We’re having some less than Mrs. Wigglebottom friendly weather, so we were unable to go for our walk.  Instead, Mrs. Wigglebottom has spent the morning shaking, barking, and now, hiding under my feet.

Apparently, the placement of my foot on her back was crucial to her feeling secure and safe from the thunder, because we had to spend a good five minutes poking and wiggling and turning in circles in order to get it just right.

Still, you know, there was a time in Mrs. Wigglebottom’s life when, on days like this, you could have just picked her up and tucked her inside your coat and let her sleep where it was warm and dry and she could hear your heart beating.

I used to love to do that when I was little, sneak into my parents’ room first thing in the morning and put my head on my dad’s chest and listen to his heart beat.

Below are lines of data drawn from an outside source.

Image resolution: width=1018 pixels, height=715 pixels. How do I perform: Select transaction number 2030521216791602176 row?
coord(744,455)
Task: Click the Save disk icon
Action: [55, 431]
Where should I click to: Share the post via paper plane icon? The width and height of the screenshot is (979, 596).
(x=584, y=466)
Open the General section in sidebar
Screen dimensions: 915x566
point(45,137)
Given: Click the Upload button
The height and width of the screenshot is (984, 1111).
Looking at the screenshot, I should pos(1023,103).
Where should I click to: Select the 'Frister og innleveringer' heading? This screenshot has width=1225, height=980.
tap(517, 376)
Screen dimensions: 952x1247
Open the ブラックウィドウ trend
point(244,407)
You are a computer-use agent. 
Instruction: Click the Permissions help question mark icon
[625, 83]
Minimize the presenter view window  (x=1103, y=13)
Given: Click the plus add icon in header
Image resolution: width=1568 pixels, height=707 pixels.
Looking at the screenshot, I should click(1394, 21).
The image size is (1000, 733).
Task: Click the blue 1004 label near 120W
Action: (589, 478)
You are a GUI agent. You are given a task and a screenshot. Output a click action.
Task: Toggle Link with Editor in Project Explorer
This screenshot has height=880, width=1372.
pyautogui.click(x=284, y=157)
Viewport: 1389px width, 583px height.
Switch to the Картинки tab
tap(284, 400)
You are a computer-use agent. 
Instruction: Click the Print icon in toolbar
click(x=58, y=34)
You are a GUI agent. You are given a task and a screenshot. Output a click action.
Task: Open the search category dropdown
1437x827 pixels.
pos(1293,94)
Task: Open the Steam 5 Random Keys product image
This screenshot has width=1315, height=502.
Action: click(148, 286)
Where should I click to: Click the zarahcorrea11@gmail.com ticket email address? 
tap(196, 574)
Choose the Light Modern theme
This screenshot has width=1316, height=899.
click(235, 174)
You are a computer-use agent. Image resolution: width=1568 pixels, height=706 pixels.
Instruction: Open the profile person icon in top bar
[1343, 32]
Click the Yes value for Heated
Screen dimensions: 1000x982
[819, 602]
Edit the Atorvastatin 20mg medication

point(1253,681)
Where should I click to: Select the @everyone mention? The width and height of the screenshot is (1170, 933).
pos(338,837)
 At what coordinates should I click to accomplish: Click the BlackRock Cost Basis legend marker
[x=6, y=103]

When I had my sonogram, back in that dreadful autumn of doom, that actually was one of the nice things that happened.  This kind woman put a wand up inside me and asked if I wanted to hear.  I said yes and, there it was, that ancient sound of life squooshing through my body–squish squash, squish squash–in concert with the lub dub of my beating heart.

It was amazing, to hear my body just moving along in there without any conscious effort from me.

The dog sounds like she has a big heart, when she’ll let you listen to it.  It’s hard for her to lay still when I put my head near her.  She wants to lick me or roll over so that I can rub her belly.  But she lets the Butcher use her as a pillow all the time.

That makes me a little jealous.

—–

I Would Not Be Surprised to Learn that “Artist” is French for Dumbass

Well, this idea that I’m some uncouth mouthbreather who is just too filthy, filthy, filthy for good company continues to spread.  I would be bothered, but I think we all know what happens if just one more conservative women complains about my potty mouth.


Yes indeed, that ought to be enough to bring all those upstanding conservative men (and hell, maybe some of the women) sniffing around my door.  Lord knows I love you conservatives, but it is a fact proven over and over again that the thing you’re complaining about the most is usually the thing you’re fucking the hardest, so I’ll stock up on condoms and lube and put on my best commie hippie who’s ruining America face, and we can all have a good time (Shoot, I’m amiable.  I’ll even let you curl up on my couch afterwards and cry and feel guilty about what a good for nothing worthless piece of shit you are.  Just don’t pester the dog.  That’s all I ask.).


Anyway, all that was beside the point.  I just thought you’d find it interesting.


I know I told you all I turned my play in.  But the chick I turned it in to offered to read it and give me some last minute advice and so I took it and the last final draft is due Friday.


I just rewrote the ending.


What the fuck?  Am I a total dumbass or what?


I don’t know if it’s better, but it seems more right.


I’m about dying.  I’m past the point of being able to tell if it’s any good.


But what the fuck, right?


If I’m going to be the potty mouthed liberal Hollywood temptress that all the conservatives complain about, I’ve got to have some tangential relationship to art.  So, I guess I’m committed to seeing this through.